When restoring from a backup the last known counter value should be passed in via -c.

Logging

For robustness when calling yksoft from a VPN client, debugging output goes to stderr, only the OTP token and registration information is written to stdout.

Debug logging may be enabled with -d.

VPN clients

Openconnect

The easiest way to submit both factors to openconnect is via --password-on-stdin. In the example below we pipe in the first factor, then the output of yksoft separated by the newline from echo. You could also cat the first factor from a file.

(echo '<first factor>'; yksoft [<token file>]) | openconnect --user=<user> <url> --passwd-on-stdin

Technical details

Time

A hardware based Yubikey has an 8hz timer that runs whenever the key is powered on. This lets the authenticator detect out of order uses of tokens.

In a hardware token, the initial timer value is set to a random value when the token is powered on. As yksoft is never "powered off", we pick a new random timer value (ponrand) whenever the use counter is incremented by one (i.e. when the session counter wraps).

We calculate time as (((time() - created) * 8) + ponrandom) % 0xffffff, where ponrandom is 28 bits of randomness, and 4bits of sub-second use counter.

time() and friends only have a resolution of seconds, and accessing the high resolution functions on various platforms is a pain. To allow multiple token codes to be generated in the same second, we reserve one nibble in ponrandom and increment that each time yksoft is executed, and lastuse is equal to time().

When lastuse is no longer equal to time(), the sub-second use counter is reset to 0.

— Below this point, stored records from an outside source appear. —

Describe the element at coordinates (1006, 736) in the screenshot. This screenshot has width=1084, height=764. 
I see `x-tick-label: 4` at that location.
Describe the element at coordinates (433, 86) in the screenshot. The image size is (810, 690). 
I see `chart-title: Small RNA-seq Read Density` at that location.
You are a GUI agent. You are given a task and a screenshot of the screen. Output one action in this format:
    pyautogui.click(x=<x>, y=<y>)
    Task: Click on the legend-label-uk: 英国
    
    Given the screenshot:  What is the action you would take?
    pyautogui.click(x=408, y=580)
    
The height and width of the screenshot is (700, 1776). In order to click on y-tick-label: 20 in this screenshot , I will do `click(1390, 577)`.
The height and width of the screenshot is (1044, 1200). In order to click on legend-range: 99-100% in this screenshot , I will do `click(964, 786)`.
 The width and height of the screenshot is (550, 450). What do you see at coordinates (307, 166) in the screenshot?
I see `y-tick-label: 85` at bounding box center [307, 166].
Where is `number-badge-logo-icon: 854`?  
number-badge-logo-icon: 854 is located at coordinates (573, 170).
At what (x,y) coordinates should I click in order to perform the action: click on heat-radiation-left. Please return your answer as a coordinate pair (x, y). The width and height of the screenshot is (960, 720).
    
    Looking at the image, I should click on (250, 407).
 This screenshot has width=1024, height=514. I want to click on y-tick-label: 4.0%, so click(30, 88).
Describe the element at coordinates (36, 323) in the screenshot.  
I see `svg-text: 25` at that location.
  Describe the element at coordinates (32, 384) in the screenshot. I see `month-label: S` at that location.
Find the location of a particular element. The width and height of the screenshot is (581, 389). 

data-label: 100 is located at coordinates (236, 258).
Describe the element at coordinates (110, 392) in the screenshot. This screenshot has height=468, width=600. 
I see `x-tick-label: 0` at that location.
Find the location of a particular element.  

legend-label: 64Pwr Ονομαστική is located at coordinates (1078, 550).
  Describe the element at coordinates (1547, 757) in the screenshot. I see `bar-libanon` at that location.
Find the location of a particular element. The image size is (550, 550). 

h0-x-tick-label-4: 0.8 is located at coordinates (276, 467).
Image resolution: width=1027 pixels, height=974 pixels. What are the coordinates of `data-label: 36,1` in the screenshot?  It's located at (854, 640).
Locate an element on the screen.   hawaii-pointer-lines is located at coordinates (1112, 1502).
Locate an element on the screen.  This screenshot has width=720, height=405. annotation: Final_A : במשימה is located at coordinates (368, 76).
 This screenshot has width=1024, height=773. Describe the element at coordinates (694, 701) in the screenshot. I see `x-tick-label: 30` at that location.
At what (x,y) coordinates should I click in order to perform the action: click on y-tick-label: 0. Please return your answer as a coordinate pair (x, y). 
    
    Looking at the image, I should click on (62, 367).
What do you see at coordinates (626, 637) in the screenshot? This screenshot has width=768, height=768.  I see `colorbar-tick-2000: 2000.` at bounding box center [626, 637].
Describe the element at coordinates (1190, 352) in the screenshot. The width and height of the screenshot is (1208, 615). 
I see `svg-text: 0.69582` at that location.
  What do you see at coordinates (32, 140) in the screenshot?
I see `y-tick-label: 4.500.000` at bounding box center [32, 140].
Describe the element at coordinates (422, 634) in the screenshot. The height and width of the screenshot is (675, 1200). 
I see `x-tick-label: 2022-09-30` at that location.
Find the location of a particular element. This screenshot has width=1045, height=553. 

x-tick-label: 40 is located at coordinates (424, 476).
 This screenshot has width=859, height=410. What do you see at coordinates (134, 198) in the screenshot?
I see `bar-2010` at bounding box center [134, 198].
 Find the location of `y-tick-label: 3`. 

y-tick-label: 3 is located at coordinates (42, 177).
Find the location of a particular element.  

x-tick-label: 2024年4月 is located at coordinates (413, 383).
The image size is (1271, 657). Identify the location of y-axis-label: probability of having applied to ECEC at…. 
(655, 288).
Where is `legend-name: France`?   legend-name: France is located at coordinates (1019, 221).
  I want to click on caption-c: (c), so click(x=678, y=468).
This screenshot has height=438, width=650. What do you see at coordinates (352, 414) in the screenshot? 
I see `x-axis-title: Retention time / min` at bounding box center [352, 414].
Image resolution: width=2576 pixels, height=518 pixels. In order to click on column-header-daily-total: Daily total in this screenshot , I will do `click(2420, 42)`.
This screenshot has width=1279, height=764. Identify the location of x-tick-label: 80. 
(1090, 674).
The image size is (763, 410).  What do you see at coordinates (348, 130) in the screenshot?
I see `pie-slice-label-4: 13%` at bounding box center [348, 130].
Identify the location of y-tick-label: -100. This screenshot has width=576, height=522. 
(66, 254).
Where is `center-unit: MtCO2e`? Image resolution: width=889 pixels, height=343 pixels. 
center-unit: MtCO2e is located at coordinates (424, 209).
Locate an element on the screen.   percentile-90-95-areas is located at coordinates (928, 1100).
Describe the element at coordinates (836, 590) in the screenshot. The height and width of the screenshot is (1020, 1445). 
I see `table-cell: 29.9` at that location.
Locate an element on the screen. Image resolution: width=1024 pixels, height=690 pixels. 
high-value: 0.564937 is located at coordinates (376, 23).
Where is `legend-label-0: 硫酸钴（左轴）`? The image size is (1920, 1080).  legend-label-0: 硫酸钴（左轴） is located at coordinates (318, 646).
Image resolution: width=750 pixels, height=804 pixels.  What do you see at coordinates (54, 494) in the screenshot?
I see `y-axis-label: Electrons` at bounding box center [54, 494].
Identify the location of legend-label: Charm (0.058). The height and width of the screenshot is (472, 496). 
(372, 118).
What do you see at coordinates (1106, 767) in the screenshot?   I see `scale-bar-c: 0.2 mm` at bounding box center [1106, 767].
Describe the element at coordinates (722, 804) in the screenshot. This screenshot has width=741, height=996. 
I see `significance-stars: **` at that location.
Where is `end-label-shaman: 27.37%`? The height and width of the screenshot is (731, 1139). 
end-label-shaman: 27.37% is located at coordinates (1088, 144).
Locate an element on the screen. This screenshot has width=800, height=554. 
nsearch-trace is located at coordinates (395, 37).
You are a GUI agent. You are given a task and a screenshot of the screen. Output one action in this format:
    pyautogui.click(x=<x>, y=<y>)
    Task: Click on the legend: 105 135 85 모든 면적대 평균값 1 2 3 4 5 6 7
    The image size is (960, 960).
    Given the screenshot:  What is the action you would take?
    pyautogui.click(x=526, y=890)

If the sub-second use counter reaches 7, we sleep for one second before generating the OTP.

Anatomy of a persistence file

The persistence file consists of key/value pairs separated by : , terminated by \n.

Keypairs

Name Format Length Description
public_id modhex 12 Public ID prepended to the OTP.
private_id hex 12 Private ID used to validate the OTP.
aes_key hex 32 Key used to encrypt the Private ID and other fields.
counter uint15 Usage counter used to track power on events and session counter wraps.
session uint8 How many OTPs we've generated since counter was last incremented.
created time_t Unix timestamp indicating when the token was initialised.
lastuse time_t Unix timestamp indicating when the token was last used.
ponrand uint32 Random number chosen the last time counter was incremented.

If any of these keys are not found in the persistence file, their value will be treated as 0.